**What is needed**
Retype the listing exactly, minus its pictures.

**Information shown**
-.-.-
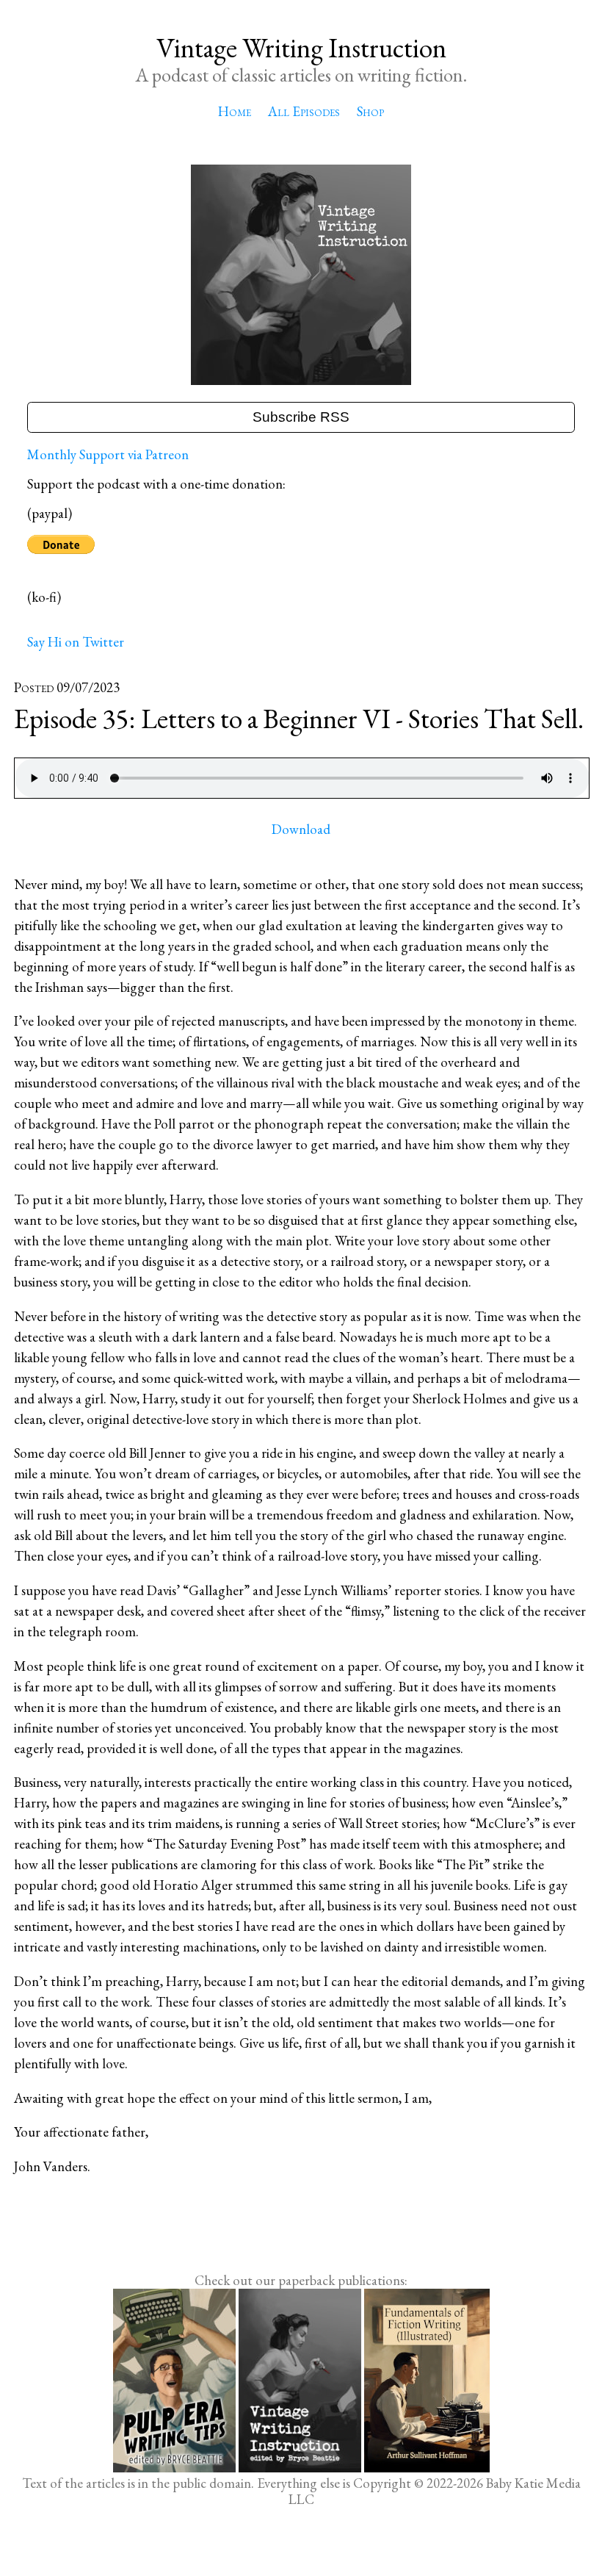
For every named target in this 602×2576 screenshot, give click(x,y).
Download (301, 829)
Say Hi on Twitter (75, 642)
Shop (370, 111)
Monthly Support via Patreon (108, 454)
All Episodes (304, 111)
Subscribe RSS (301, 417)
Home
-.-.-
**Answer space**
For every named target in this 602×2576 screenshot, give click(x,y).
Download (301, 829)
Say Hi on Twitter (75, 642)
Shop (370, 111)
Monthly Support via Patreon (108, 454)
All Episodes (304, 111)
Subscribe RSS (301, 417)
Home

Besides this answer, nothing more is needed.